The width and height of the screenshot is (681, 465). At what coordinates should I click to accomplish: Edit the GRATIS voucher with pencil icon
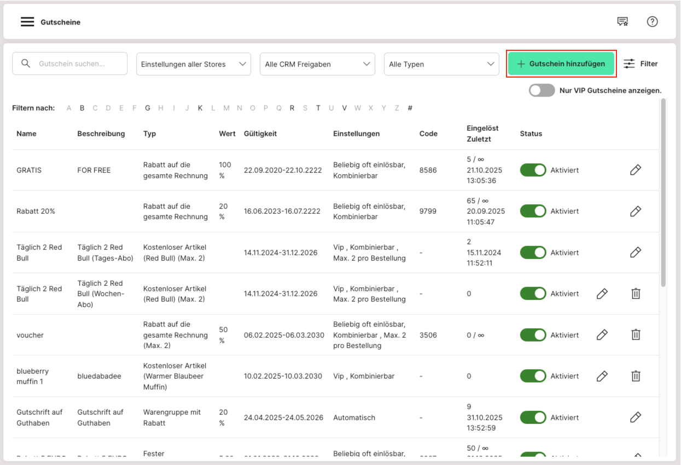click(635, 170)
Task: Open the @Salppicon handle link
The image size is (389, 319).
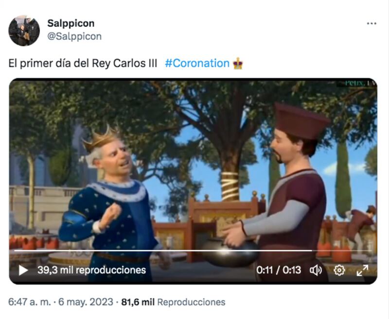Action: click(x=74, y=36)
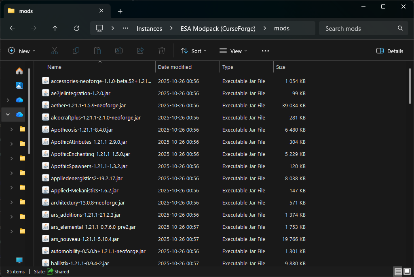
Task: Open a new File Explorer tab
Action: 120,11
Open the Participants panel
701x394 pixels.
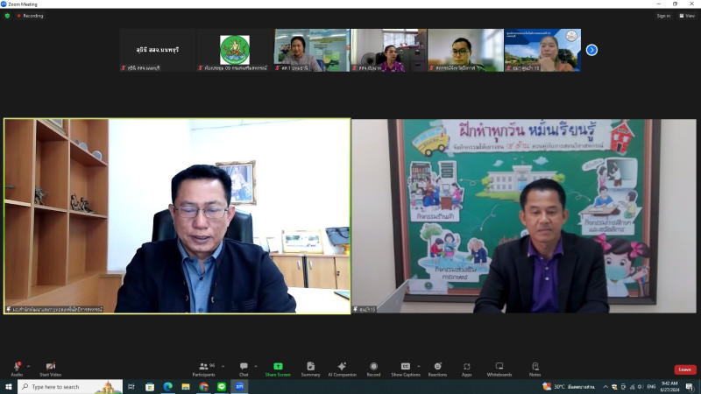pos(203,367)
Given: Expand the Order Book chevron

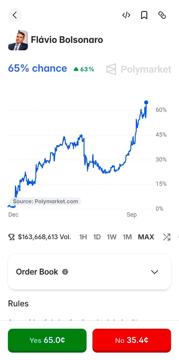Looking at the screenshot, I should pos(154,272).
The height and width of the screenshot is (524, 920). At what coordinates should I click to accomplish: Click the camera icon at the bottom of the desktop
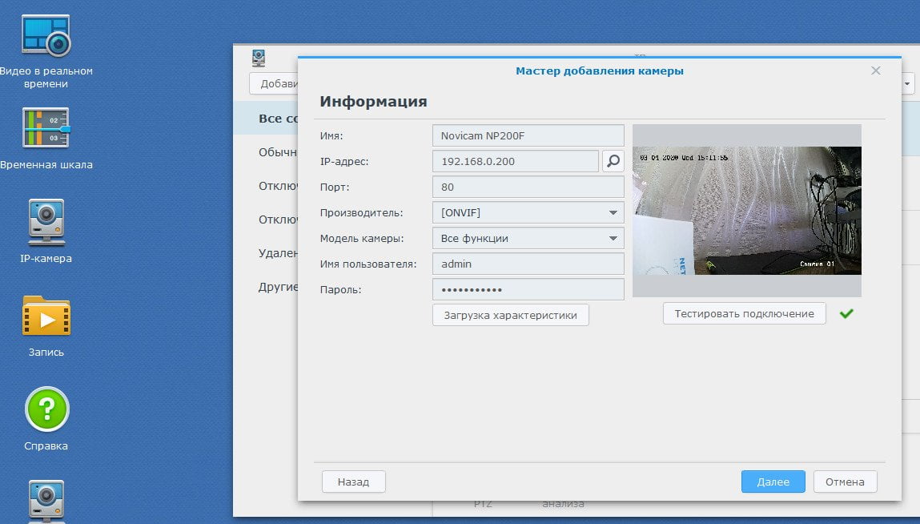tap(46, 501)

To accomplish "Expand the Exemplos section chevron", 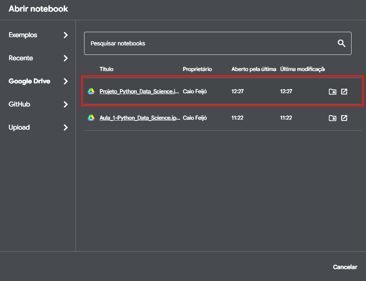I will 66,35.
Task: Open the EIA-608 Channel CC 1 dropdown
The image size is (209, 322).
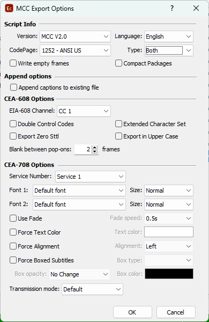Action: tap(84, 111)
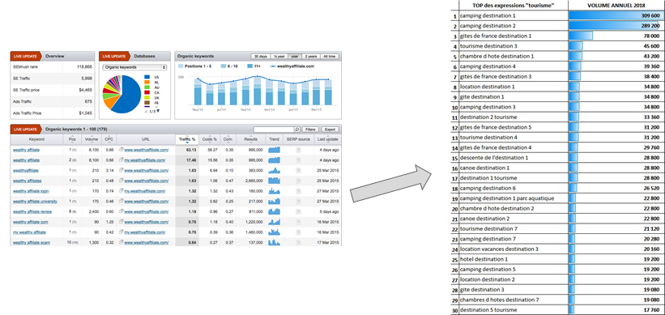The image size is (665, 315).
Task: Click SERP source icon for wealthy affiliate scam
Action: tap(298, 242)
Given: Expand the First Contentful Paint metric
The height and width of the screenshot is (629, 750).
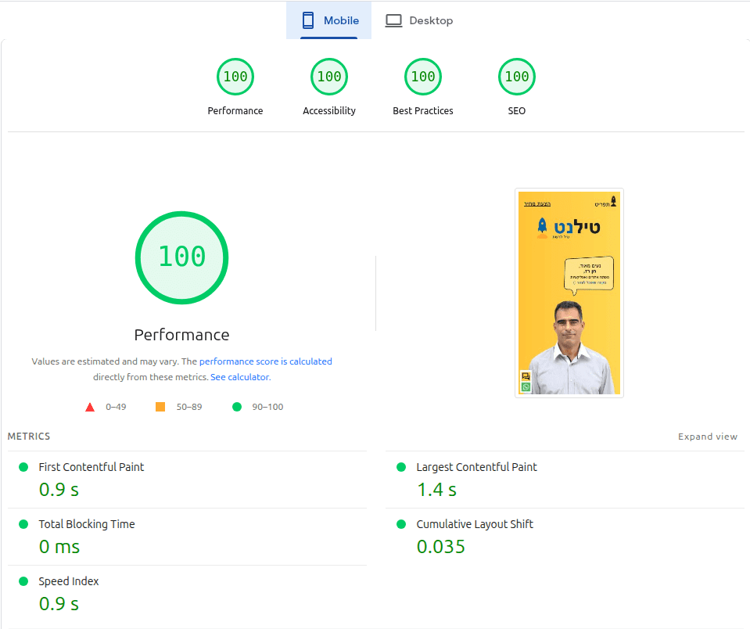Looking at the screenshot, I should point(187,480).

--- EXERCISE PROMPT ---
Only the lines from the one with "The image size is (209, 322)." through the end of the data, both ends included, should be written out exactly, and no pictures should appear.

--- SOLUTION FOR THIS TASK ---
The image size is (209, 322).
Action: tap(84, 111)
The image size is (665, 315).
Task: Click SERP source icon for wealthy affiliate scam
Action: tap(298, 242)
Given: Expand the First Contentful Paint metric
The height and width of the screenshot is (629, 750).
Looking at the screenshot, I should point(187,480).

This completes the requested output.